Chi non ha mai nuotato non lo sa e per questo sugli spalti pochissimi riescono a capire.

L'allenatore non muove un muscolo, non batte più neanche le palpebre.
L'ha visto tenersi a ridosso dell'avversario fino all'ultima virata secondo la tattica che avevano studiato.
Si è compiaciuto della spinta rabbiosa dal muro e dell'inizio impetuoso di ultima vasca.
Il divario era appena stato colmato con sicurezza da campione, la vittoria era la conclusione naturale.

Proprio in quell'istante una bracciata inspiegabilmente a vuoto, la sbandata sul lato destro, la testa contro la corsia.
Un impatto da niente, poco più che sfiorarsi, ma sufficiente a fermare quel treno in corsa.

Nel pieno dello sforzo il nuotatore è una matita in equilibrio sulla punta: basta un soffio per farla cadere.

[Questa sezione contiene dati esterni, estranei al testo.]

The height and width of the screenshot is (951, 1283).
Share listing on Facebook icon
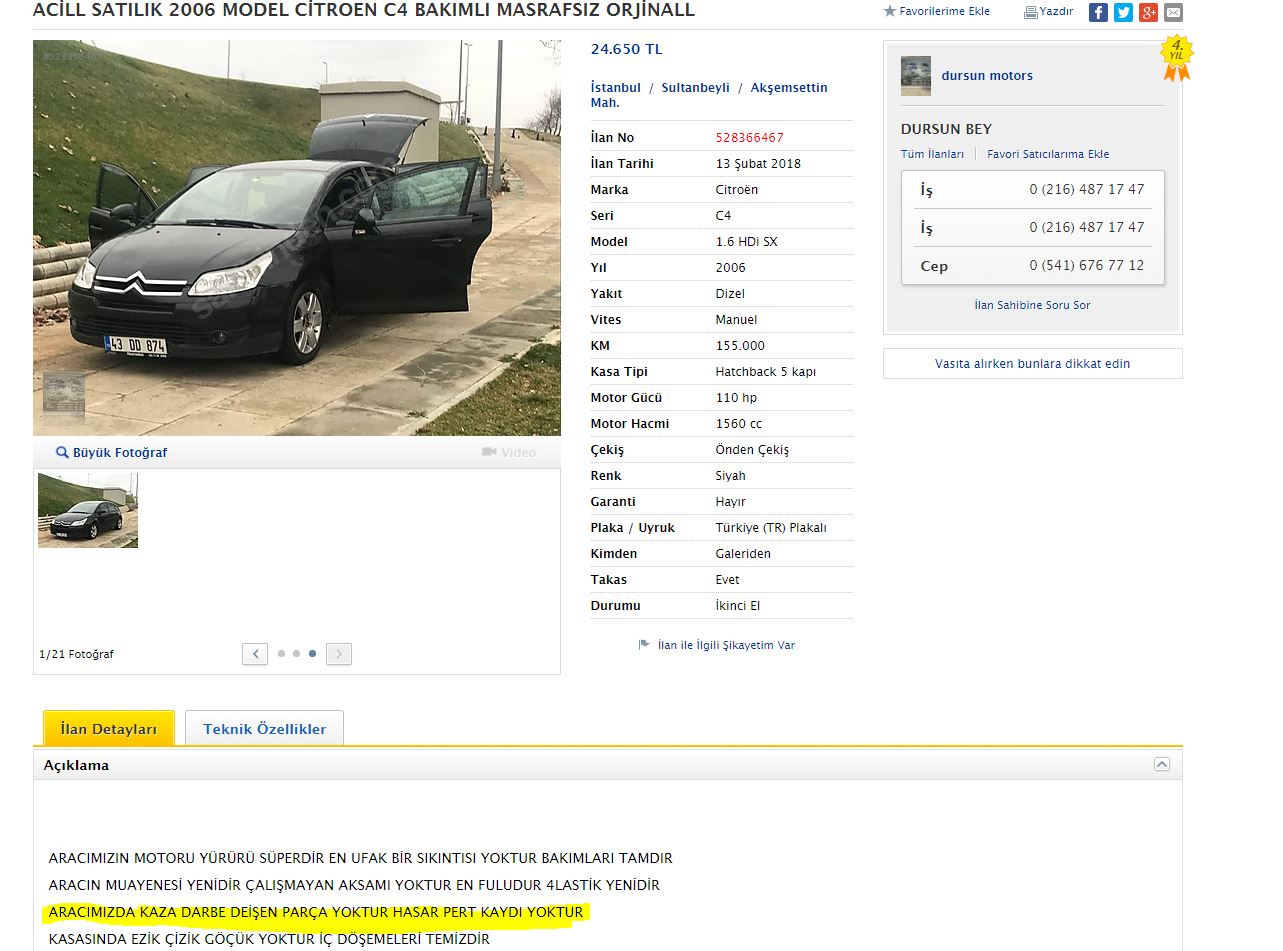tap(1098, 13)
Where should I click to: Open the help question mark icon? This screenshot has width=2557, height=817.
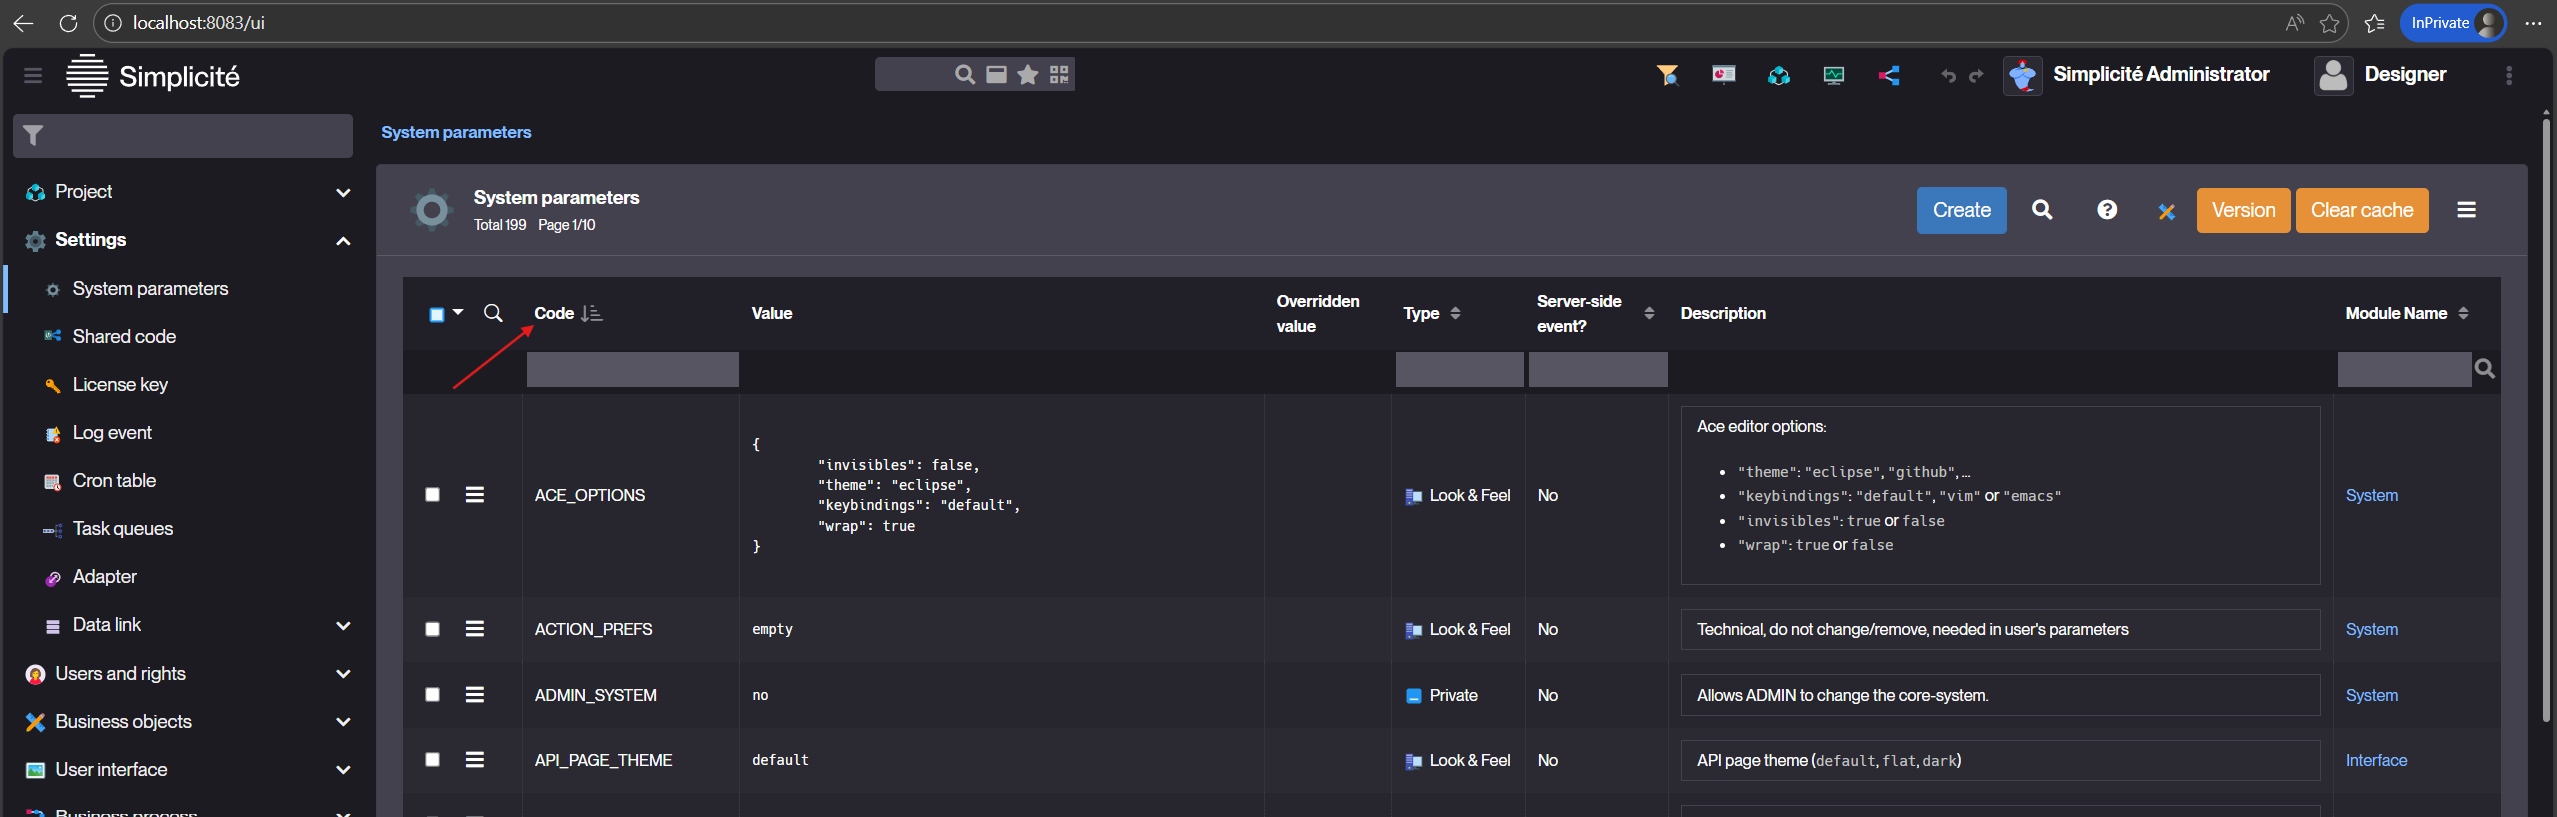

E' un mistero insondabile come un atleta di quella stazza, con tutta quella possente muscolatura, per il solo fatto di aver sfiorato la corsia laterale si arresti improvvisamente e quasi ritorni alla verticale nel bel mezzo della finale delle Olimpiadi.

Pochi centimetri sott'acqua non arrivano gli sguardi, benchè se ne avverta addosso tutta la pressione.
Arriva invece alla bocca un anticipo di amarezza, un acconto di frustrazione.
C'è da decidere prima che in testa parta il flashback di quattro anni di allenamenti, gare, trasferte, sacrifici, poche soddisfazioni, alcune cocenti delusioni...

L'incubo di ogni nuotatore è di ripartire da fermo, senza avere punti di spinta.
Oppure si può simulare un malore e ci si ferma lì.

Ma "simulare" non è un termine in uso tra le corsie.